A creative blend of speculative fantasy and conventional lead-slinging...

User Rating: 7.5 | Iron Storm PC
The backdrop of World War II provides video gamers with a rich source of diverse operational theaters, the potential for a deep emotional investment, and a massive arsenal of amazing gizmos, so it’s no wonder that many FPS titles are framed within the European and, to a lesser extent, Pacific and North African conflicts. The American experience in Vietnam – with its harrowing guerrilla incursions and questionable REMF-directed purpose – is also fodder for many emotionally compelling and pyrotechnically dazzling war stories. After that, there are no other international rivalries vying for third place as historical FPS favorites. The ludicrously wasteful war of attrition known by most of our great-grandparents as The War to End All Wars is conspicuously absent, even though its emerging technologies – trench-busting tanks, rickety aeroplanes, hulking blimps, and lurking U-Boats – would surely contribute to an exciting experience.

Iron Storm still stands as the only approximation of a day in the life of a trench dweller. The game is actually set in the ‘60s, but along a divergent timeline that assumes that the obsolete and costly tactics of WWI continued on for fifty years. As the story goes, death dealing is commoditized to such an extent that a cessation of hostilities represents a dear and undesirable cost to a number of investors in arms manufacturing enterprises on either front. Iron Storm does a competent job of incorporating the corrupted rah-rah ideals of a group of leaders who likely have no real idea of just why they’re fighting into the storyline as brief (and often hint-laden) news broadcasts from the opposition. I’ve always enjoyed the use of piecemeal exposition through hidden or passive artifacts -- like Doom 3’s PDA entries or FEAR’s voicemail messages – and each of Iron Storm’s updates were of just the right length and level of detail.

Once the player successfully survives such WWI-era throwbacks as a thoroughly blasted no man’s land, gas attacks, and numerous fixed-placement machine guns, there are still plenty of deadly anachronisms like assault helicopters and exploding dogs (I was warned about by the latter by the expository newsreels, but I was still surprised out of my mind when the first pup detonated at my feet). Later levels are incredibly difficult – those KSK heavy cannons are almost always a one-hit kill – but overall I was never once bored. I must admit that the stealth-oriented levels in the enemy’s bunker/lab and, especially, the armored train were screamingly frustrating, at first. With a bit of practice, however, I was able to navigate both areas without raising many alarms.
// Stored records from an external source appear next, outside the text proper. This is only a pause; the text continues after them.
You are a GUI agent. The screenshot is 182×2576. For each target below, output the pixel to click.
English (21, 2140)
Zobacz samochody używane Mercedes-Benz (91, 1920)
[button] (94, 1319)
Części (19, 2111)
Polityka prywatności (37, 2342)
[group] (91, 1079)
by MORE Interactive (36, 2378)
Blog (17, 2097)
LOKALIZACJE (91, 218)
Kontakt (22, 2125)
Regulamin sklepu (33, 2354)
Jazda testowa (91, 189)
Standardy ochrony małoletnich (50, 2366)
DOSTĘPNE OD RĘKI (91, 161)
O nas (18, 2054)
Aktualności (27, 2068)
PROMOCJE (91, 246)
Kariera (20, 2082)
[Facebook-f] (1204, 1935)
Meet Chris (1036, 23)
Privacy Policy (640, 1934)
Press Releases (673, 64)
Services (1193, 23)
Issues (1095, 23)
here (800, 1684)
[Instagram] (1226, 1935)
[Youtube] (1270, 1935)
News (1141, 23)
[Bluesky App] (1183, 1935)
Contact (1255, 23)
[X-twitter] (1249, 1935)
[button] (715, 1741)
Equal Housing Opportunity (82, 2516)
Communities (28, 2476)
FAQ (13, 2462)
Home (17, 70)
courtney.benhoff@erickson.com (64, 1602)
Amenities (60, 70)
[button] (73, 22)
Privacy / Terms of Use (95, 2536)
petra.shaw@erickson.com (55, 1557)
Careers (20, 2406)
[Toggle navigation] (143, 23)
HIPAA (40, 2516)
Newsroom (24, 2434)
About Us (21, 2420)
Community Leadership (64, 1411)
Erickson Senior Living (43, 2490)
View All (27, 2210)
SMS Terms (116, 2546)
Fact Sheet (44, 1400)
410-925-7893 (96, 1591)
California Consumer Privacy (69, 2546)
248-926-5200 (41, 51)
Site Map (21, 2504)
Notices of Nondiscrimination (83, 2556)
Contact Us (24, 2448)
4X Studios did a remarkable job of designing Iron Storm’s heavy, bulky weapons, machinery, and electronics equipment from 1914 forward through the perspective of a culture trapped in the gears of an unending war. The train was especially interesting as a huge traveling bunker, as were the cobbled streets and shattered buildings of a town frozen in time. Iron Storm doesn’t present a true-to-life enactment of the first major war of the Twentieth Century, but instead builds a completely new world around the wearying dread and ghastly carnage of that conflict’s protracted stalemate. Iron Storm’s engine and gameplay are still robust enough to entertain FPS fans four years after its release.